● **INPUT**:
****************************************
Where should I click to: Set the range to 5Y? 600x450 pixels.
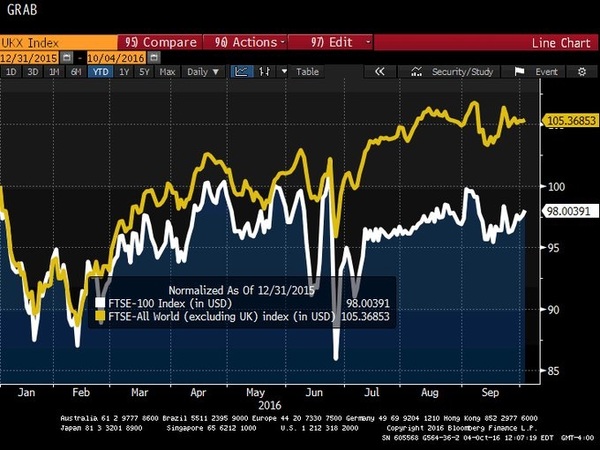tap(145, 72)
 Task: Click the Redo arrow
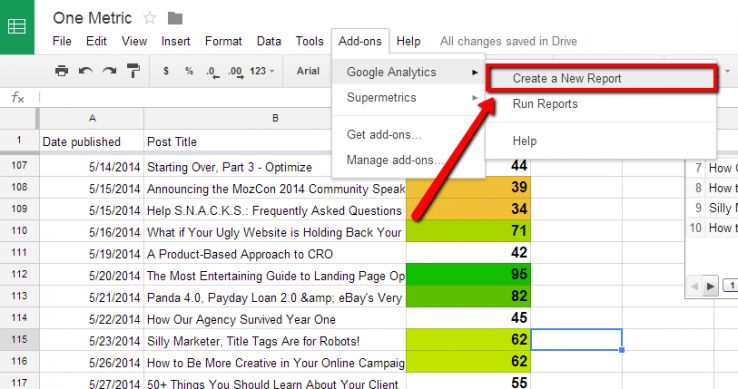(x=109, y=71)
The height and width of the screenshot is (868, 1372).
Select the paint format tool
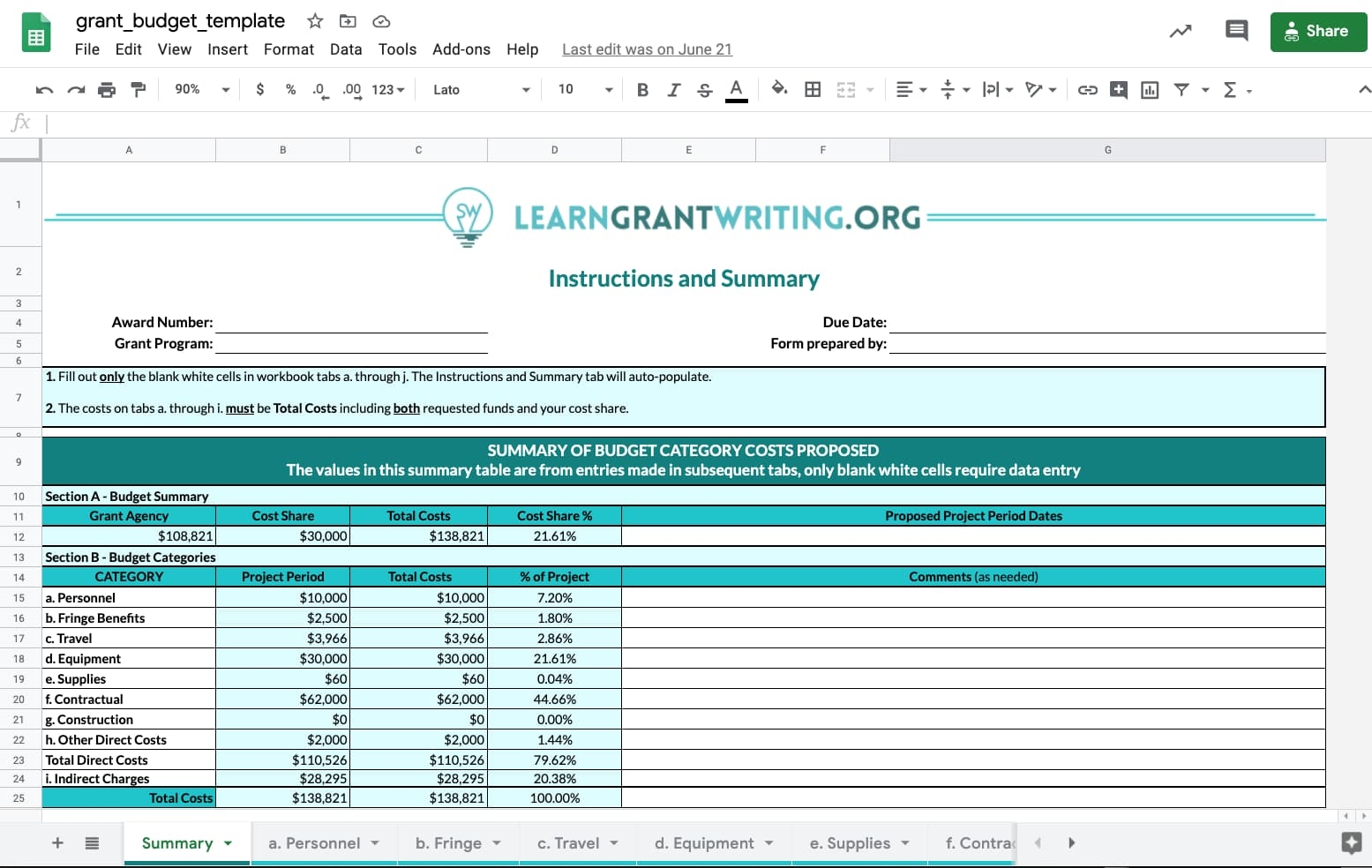click(x=138, y=89)
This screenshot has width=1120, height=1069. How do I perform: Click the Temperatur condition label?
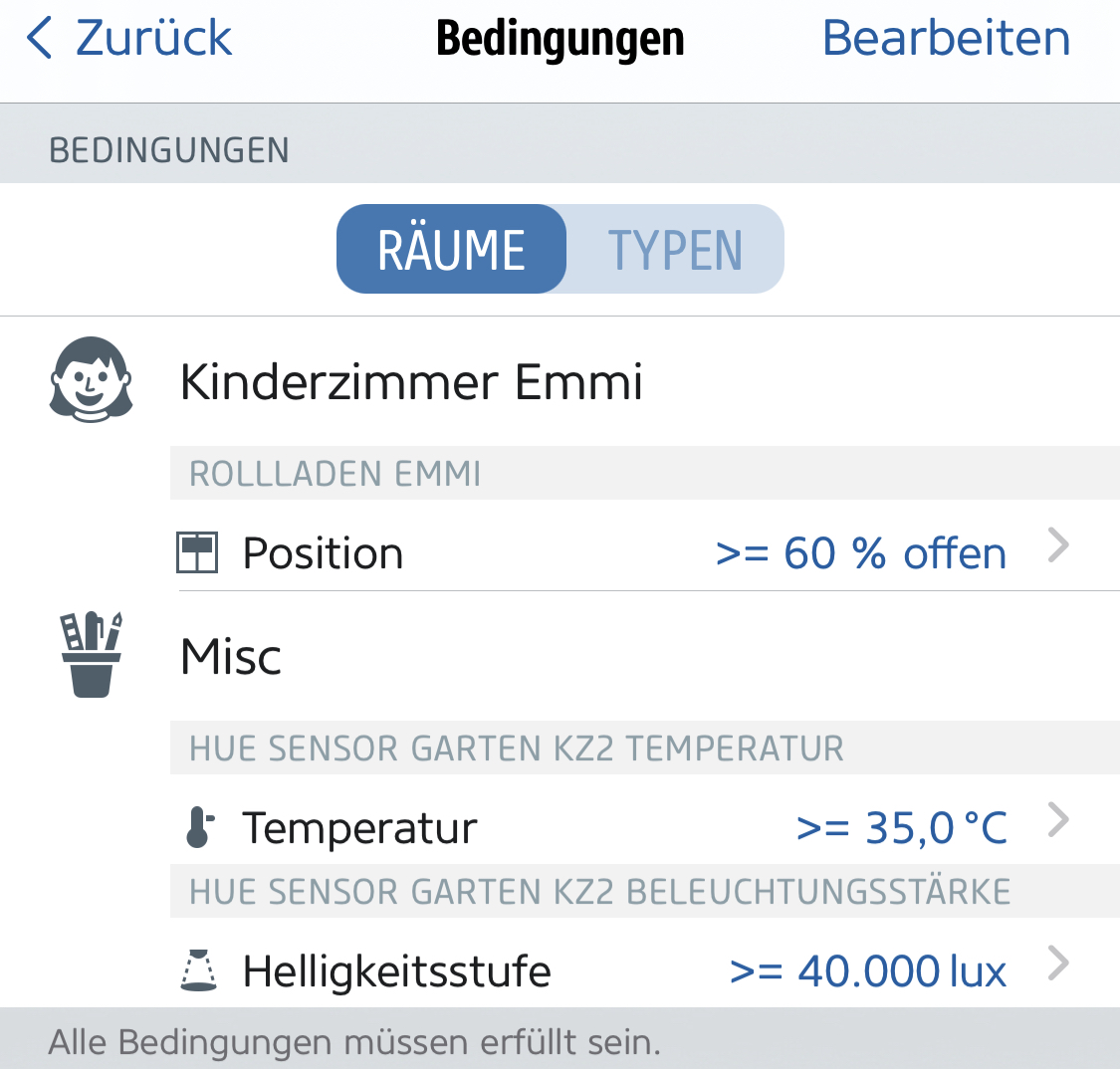[x=359, y=828]
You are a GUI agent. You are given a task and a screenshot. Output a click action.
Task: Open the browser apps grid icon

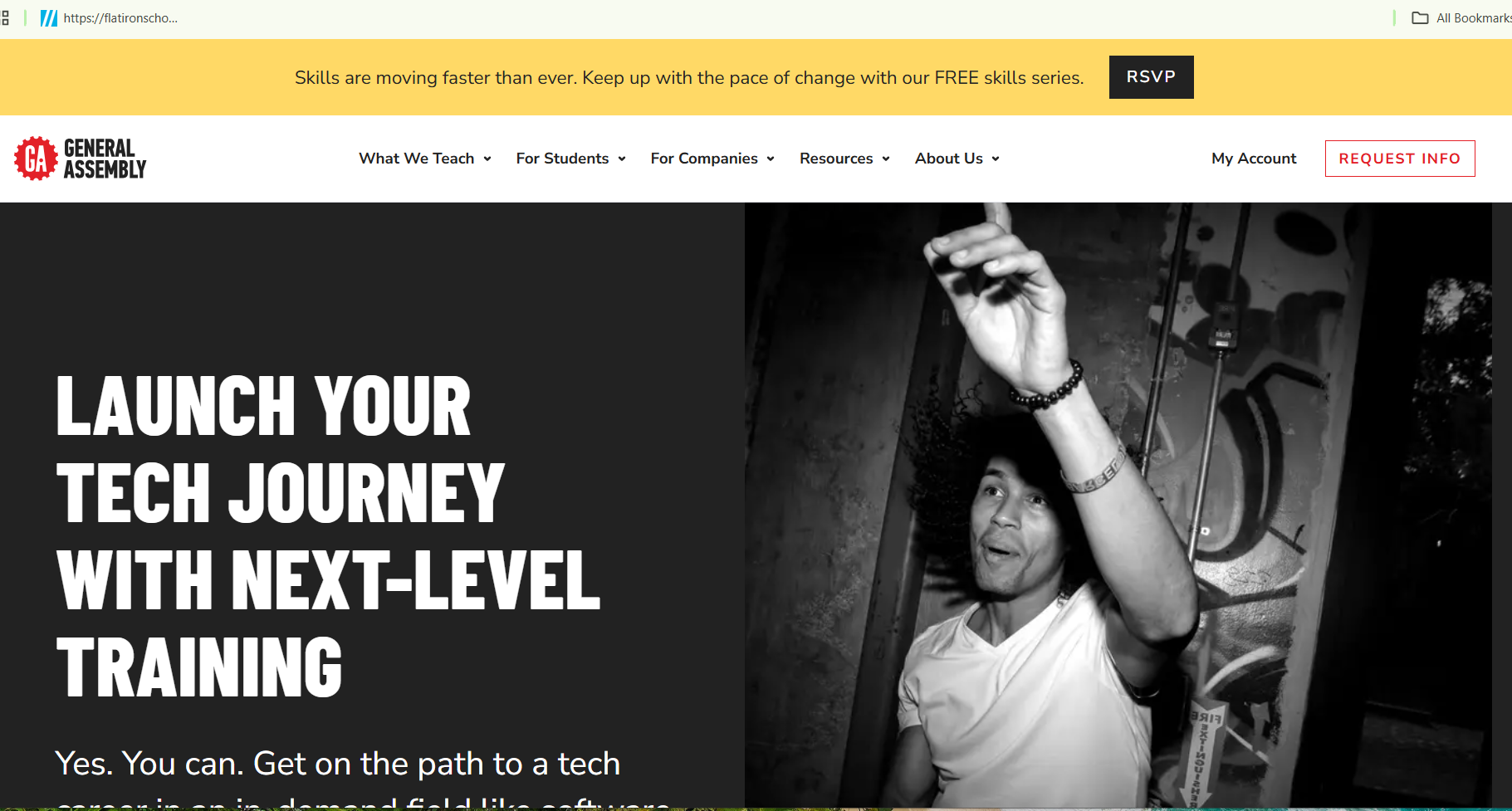(x=5, y=18)
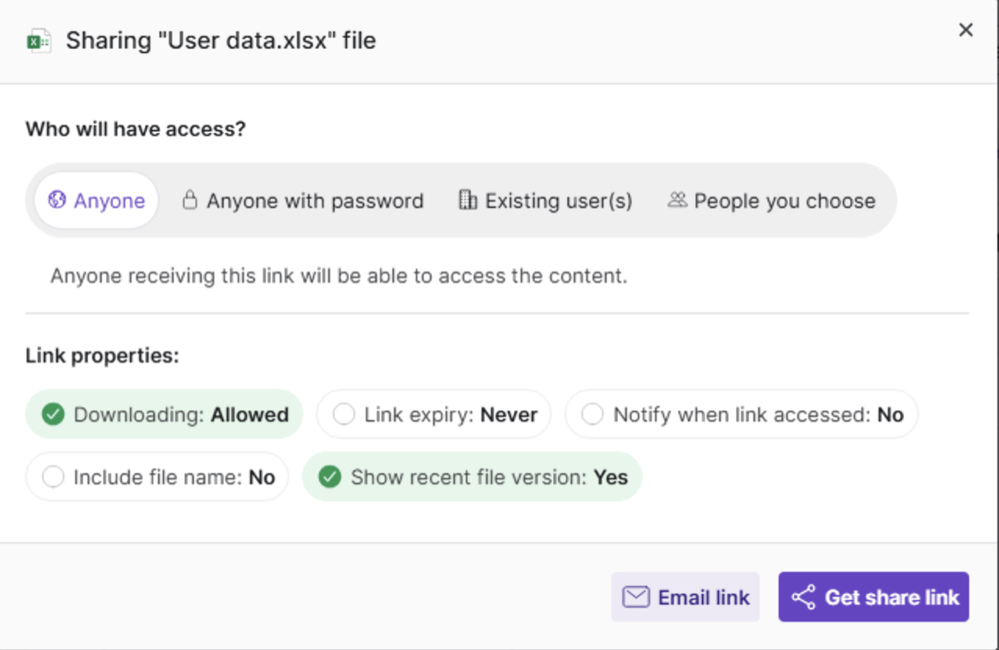The height and width of the screenshot is (650, 999).
Task: Disable Show recent file version
Action: 471,477
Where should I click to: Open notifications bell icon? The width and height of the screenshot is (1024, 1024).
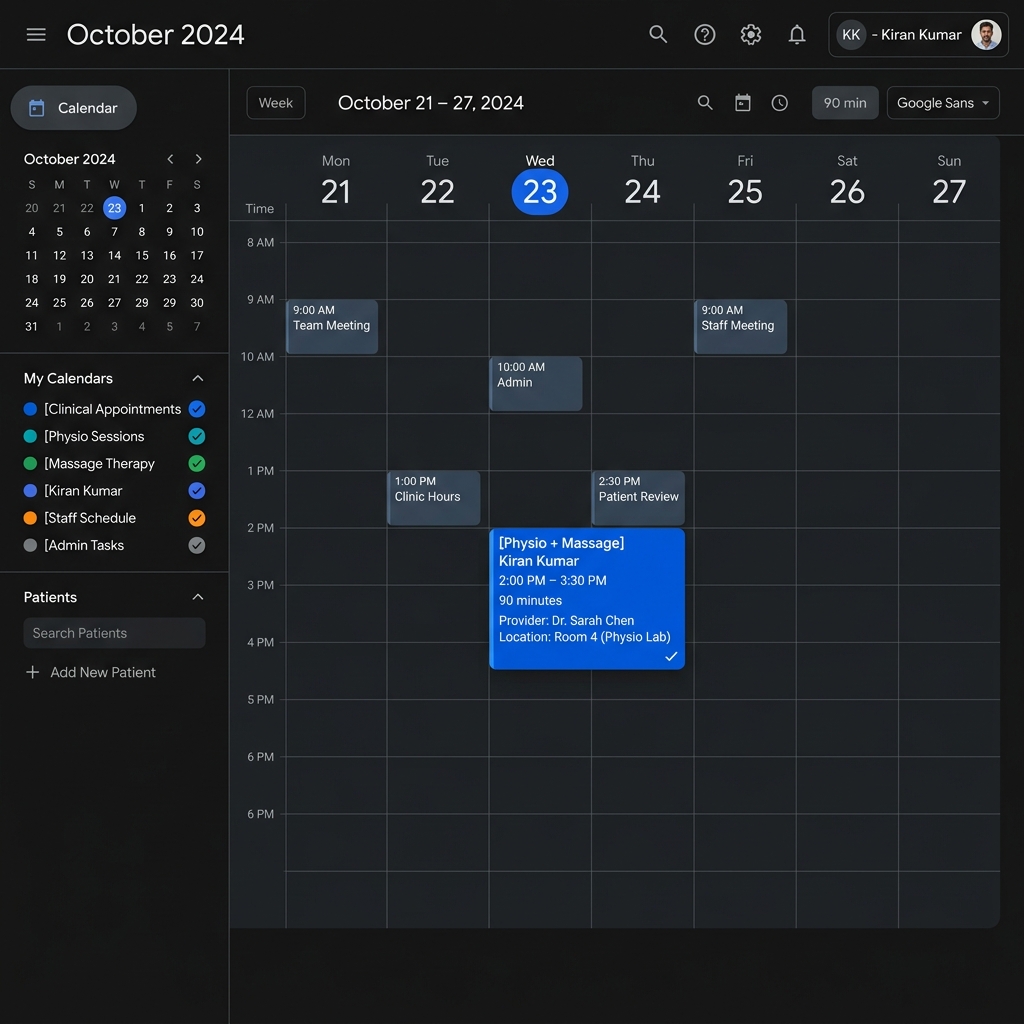click(797, 35)
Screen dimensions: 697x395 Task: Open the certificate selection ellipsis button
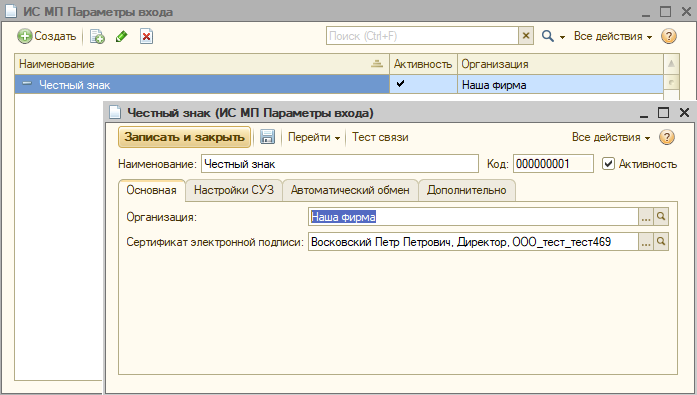[646, 242]
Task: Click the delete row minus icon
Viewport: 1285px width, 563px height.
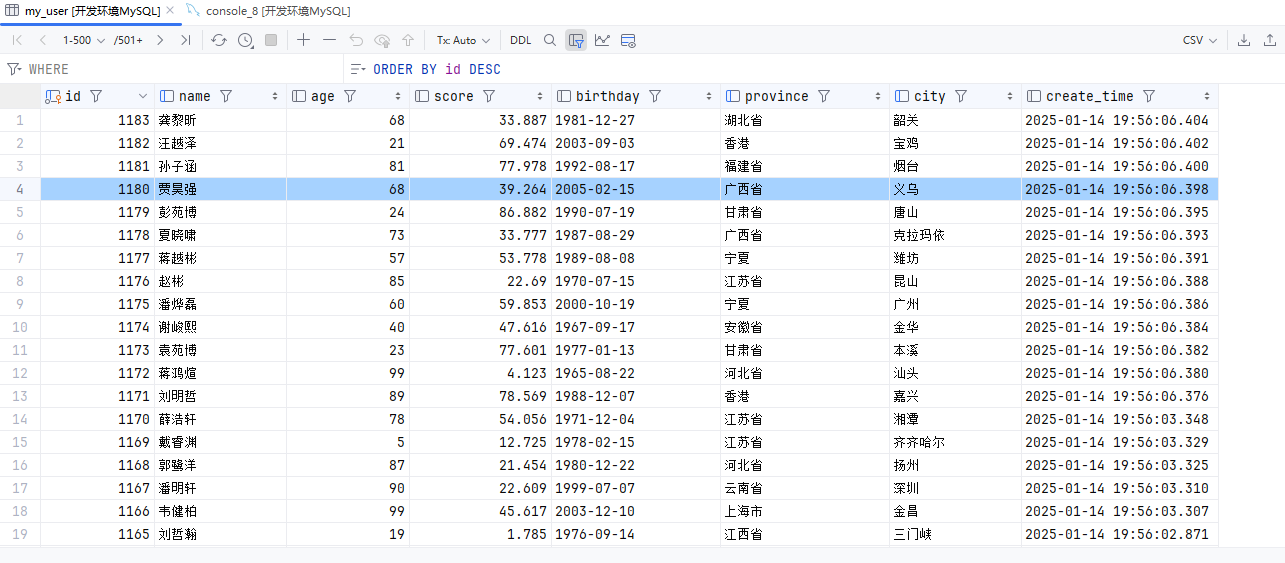Action: pyautogui.click(x=330, y=40)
****************************************
● **THE TASK**: Quote the records above exactly, leaving out any pictures.

● **SOLVED EXERCISE**:
Where should I click to: Set the range to 5Y? 600x450 pixels.
tap(145, 72)
 Task: Click the Redo arrow
(x=109, y=71)
The height and width of the screenshot is (868, 1372).
Select the paint format tool
click(x=138, y=89)
This screenshot has width=1120, height=1069. How do I perform: Click the Temperatur condition label?
[x=359, y=828]
You are a GUI agent. You are given a task and a screenshot. Output a click action.
Task: Open the browser apps grid icon

(x=5, y=18)
The height and width of the screenshot is (650, 999).
Task: Disable Show recent file version
Action: 471,477
Where should I click to: Open notifications bell icon? The width and height of the screenshot is (1024, 1024).
click(797, 35)
Screen dimensions: 697x395 Task: Open the certificate selection ellipsis button
[646, 242]
Task: Click the delete row minus icon
Viewport: 1285px width, 563px height.
Action: pyautogui.click(x=330, y=40)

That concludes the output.